EXERCISE DETAILS: In the data below, find the line containing "New Marker for", then set down that line and every later line up to and including the line containing "www.melodyporn.com (31, 2573)", exactly.

##### RECORDED DATA #####

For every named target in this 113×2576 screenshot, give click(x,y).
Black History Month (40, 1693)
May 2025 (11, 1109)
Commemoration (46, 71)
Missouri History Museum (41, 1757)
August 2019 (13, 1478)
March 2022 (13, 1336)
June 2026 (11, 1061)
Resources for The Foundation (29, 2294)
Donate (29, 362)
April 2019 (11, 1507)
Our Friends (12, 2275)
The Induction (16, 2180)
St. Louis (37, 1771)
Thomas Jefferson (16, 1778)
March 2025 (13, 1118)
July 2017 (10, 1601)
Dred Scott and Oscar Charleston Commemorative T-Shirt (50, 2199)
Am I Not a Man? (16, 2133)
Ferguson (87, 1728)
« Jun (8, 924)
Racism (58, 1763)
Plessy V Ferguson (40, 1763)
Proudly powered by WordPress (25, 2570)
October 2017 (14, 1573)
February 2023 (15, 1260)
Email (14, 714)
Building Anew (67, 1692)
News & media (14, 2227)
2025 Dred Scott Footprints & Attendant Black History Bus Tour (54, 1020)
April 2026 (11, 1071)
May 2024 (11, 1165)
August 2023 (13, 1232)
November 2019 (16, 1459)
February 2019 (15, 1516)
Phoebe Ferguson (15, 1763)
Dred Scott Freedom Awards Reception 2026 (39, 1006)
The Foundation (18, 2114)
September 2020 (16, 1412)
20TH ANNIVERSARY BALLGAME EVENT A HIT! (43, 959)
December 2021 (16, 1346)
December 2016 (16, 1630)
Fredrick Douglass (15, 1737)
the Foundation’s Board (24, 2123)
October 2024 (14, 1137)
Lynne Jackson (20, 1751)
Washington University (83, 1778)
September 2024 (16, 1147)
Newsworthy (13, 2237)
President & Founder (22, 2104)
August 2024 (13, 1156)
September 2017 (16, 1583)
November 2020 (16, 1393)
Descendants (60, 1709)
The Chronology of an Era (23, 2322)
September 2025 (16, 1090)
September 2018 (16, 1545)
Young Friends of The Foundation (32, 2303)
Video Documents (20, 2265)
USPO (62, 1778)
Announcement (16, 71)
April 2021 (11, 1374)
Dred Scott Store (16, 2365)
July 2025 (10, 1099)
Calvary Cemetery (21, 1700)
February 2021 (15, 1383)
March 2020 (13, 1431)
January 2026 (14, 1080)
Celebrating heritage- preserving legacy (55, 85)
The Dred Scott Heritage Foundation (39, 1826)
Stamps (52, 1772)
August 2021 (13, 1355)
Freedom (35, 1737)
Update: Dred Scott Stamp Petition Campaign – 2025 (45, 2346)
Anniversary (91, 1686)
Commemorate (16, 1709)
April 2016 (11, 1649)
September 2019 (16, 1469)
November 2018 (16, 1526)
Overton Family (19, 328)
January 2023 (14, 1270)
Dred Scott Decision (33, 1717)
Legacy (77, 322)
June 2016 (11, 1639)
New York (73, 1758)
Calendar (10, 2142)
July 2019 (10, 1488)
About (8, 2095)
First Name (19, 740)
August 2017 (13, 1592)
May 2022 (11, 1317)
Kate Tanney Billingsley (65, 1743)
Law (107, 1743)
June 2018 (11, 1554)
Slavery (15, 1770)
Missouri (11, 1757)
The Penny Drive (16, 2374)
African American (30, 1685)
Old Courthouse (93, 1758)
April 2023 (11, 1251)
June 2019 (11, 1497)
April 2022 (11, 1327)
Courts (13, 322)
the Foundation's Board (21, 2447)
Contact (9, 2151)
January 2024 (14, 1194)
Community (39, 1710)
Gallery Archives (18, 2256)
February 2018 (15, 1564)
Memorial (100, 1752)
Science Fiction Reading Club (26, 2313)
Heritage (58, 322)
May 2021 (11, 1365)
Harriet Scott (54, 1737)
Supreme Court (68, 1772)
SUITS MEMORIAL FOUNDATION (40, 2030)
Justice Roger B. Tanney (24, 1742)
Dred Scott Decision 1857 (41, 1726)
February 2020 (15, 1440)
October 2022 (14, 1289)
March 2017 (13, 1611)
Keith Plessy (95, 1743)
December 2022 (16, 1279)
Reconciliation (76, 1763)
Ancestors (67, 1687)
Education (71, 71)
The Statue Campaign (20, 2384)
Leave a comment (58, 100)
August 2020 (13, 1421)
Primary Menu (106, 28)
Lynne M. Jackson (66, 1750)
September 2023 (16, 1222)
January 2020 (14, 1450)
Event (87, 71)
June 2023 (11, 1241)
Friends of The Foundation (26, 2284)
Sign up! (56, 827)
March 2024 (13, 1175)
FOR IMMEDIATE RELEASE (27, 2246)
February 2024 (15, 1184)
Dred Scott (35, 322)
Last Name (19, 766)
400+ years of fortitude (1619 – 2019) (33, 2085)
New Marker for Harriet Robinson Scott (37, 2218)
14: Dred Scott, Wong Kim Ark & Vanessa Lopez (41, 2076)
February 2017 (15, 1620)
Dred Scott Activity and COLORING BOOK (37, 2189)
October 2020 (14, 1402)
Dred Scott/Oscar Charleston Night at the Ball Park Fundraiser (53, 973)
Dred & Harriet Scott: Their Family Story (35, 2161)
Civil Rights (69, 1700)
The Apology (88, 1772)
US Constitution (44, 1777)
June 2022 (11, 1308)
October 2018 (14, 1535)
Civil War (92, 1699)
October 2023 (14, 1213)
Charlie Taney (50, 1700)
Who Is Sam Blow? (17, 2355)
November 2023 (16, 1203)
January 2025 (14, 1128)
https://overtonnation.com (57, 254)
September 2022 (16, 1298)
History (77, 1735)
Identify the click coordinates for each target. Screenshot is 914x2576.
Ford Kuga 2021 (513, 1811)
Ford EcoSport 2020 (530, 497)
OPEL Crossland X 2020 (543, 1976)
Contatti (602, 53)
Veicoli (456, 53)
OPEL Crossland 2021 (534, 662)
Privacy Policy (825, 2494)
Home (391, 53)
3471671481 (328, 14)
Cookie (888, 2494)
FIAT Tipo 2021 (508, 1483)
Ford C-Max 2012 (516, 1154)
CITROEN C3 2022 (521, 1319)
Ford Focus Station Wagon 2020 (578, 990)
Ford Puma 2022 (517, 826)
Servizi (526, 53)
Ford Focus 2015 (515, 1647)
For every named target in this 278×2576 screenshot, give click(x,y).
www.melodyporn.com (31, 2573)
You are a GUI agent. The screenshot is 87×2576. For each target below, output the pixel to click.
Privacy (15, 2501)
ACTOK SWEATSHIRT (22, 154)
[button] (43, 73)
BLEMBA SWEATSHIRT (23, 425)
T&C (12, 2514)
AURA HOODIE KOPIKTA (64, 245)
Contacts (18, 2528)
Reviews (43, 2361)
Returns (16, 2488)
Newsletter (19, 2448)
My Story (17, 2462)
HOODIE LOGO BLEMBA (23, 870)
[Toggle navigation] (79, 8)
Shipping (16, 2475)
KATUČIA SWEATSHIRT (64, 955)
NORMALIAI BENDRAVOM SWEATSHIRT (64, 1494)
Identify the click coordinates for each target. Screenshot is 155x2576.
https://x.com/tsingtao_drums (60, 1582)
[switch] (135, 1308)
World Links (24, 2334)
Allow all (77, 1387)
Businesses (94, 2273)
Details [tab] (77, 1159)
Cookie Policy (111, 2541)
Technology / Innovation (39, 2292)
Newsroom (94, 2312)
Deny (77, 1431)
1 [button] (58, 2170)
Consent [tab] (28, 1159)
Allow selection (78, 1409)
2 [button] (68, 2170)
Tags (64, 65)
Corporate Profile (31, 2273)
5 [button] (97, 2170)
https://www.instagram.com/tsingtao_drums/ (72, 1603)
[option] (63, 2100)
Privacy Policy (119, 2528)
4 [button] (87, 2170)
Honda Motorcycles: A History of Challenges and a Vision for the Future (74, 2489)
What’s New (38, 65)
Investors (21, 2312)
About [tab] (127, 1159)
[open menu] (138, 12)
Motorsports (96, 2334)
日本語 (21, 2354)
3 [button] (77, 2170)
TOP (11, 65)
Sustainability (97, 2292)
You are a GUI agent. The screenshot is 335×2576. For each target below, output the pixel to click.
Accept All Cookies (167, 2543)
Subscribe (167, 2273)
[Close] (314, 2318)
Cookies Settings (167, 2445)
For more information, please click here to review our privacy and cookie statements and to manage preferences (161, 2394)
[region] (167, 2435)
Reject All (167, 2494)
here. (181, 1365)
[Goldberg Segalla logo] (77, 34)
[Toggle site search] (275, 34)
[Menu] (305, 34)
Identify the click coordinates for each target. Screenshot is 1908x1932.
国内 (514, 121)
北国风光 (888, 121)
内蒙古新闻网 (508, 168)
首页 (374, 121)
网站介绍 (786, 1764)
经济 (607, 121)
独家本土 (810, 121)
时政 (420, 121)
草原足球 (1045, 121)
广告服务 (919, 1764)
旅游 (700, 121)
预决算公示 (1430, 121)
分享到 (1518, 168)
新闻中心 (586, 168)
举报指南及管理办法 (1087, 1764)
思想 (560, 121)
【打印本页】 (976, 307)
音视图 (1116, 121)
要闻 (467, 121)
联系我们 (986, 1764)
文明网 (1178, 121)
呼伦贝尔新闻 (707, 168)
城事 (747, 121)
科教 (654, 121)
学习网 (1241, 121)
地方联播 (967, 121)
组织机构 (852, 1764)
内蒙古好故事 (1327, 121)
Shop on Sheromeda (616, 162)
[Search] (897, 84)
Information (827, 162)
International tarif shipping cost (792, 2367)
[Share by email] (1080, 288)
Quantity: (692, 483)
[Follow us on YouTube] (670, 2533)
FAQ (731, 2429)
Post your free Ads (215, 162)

#####

FINAL ANSWER:
New Marker for Harriet Robinson Scott (37, 2218)
14: Dred Scott, Wong Kim Ark & Vanessa Lopez (41, 2076)
February 2017 (15, 1620)
Dred Scott Activity and COLORING BOOK (37, 2189)
October 2020 (14, 1402)
Dred Scott/Oscar Charleston Night at the Ball Park Fundraiser (53, 973)
Dred & Harriet Scott: Their Family Story (35, 2161)
Civil Rights (69, 1700)
The Apology (88, 1772)
US Constitution (44, 1777)
June 2022 (11, 1308)
October 2018 (14, 1535)
Civil War (92, 1699)
October 2023 (14, 1213)
Charlie Taney (50, 1700)
Who Is Sam Blow? (17, 2355)
November 2023 (16, 1203)
January 2025 (14, 1128)
https://overtonnation.com (57, 254)
September 2022 (16, 1298)
History (77, 1735)
Identify the click coordinates for each target. Screenshot is 914x2576.
Ford Kuga 2021 (513, 1811)
Ford EcoSport 2020 (530, 497)
OPEL Crossland X 2020 (543, 1976)
Contatti (602, 53)
Veicoli (456, 53)
OPEL Crossland 2021 (534, 662)
Privacy Policy (825, 2494)
Home (391, 53)
3471671481 (328, 14)
Cookie (888, 2494)
FIAT Tipo 2021 (508, 1483)
Ford C-Max 2012 (516, 1154)
CITROEN C3 2022 (521, 1319)
Ford Focus Station Wagon 2020 (578, 990)
Ford Puma 2022 (517, 826)
Servizi (526, 53)
Ford Focus 2015 (515, 1647)
For every named target in this 278×2576 screenshot, give click(x,y).
www.melodyporn.com (31, 2573)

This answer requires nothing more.